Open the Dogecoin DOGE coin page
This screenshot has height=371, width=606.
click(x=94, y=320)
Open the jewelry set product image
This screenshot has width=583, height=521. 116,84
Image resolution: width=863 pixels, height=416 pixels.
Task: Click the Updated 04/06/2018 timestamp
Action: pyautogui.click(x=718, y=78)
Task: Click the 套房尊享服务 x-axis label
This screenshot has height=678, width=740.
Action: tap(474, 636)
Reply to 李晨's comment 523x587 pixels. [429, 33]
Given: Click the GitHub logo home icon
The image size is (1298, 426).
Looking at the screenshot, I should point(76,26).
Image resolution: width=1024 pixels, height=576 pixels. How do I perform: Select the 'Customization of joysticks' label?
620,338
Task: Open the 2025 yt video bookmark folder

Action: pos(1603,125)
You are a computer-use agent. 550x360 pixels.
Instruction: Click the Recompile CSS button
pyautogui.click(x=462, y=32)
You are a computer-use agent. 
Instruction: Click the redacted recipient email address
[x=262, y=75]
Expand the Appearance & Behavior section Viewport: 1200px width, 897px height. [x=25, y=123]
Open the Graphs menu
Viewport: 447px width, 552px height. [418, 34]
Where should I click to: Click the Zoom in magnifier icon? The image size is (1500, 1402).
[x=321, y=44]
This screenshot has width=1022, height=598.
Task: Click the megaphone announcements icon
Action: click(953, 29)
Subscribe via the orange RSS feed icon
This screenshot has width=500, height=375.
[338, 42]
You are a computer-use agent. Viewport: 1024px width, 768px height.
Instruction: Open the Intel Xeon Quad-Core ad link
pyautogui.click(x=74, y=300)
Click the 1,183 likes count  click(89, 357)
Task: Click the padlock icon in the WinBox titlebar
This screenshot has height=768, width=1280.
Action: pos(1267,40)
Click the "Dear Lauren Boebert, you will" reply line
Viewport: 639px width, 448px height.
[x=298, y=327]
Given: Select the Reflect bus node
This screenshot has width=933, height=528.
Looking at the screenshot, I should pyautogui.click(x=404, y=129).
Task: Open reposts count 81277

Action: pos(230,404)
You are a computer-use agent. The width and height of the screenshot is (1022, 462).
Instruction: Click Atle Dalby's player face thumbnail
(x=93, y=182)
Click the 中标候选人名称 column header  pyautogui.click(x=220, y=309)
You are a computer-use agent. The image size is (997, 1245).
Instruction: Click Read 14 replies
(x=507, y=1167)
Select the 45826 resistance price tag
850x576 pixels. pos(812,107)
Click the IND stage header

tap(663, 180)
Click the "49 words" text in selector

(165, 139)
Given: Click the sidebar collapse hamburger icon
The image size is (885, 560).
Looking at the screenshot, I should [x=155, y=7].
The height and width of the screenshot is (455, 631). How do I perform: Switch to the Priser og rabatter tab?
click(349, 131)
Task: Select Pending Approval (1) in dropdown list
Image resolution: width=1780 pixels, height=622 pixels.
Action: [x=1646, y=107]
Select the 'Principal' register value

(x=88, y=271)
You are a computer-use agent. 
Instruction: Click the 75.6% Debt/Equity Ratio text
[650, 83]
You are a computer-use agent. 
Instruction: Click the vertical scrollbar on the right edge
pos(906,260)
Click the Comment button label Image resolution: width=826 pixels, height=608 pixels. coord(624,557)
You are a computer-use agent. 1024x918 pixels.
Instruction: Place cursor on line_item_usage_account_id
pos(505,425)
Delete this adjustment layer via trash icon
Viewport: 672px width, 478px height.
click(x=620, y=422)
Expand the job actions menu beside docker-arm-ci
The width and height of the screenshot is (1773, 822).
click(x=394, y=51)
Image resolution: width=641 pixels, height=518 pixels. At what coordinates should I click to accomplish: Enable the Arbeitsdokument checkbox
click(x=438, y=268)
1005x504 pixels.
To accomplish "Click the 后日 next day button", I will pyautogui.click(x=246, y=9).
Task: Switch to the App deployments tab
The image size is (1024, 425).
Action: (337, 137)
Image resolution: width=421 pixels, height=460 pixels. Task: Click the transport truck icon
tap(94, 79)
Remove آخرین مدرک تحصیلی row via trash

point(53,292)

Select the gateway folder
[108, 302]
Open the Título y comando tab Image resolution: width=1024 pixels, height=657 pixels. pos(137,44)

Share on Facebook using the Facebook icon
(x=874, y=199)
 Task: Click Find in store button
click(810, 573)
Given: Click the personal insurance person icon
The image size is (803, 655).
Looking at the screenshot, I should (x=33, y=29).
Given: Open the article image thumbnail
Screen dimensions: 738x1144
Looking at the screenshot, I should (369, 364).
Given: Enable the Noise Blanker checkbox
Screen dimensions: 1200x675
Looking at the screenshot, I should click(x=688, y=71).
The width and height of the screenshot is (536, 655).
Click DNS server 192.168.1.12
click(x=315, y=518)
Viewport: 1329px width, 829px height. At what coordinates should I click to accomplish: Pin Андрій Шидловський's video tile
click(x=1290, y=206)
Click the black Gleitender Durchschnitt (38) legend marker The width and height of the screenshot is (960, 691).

--------------------------------

WORK INSTRUCTION:
Your answer must consist of every line from the listing that holds the string "Given".

RESULT FOR THIS EXERCISE:
Given: Click the GitHub logo home icon
Given: Select the Reflect bus node
Given: Click the sidebar collapse hamburger icon
Given: Click the personal insurance person icon
Given: Open the article image thumbnail
Given: Enable the Noise Blanker checkbox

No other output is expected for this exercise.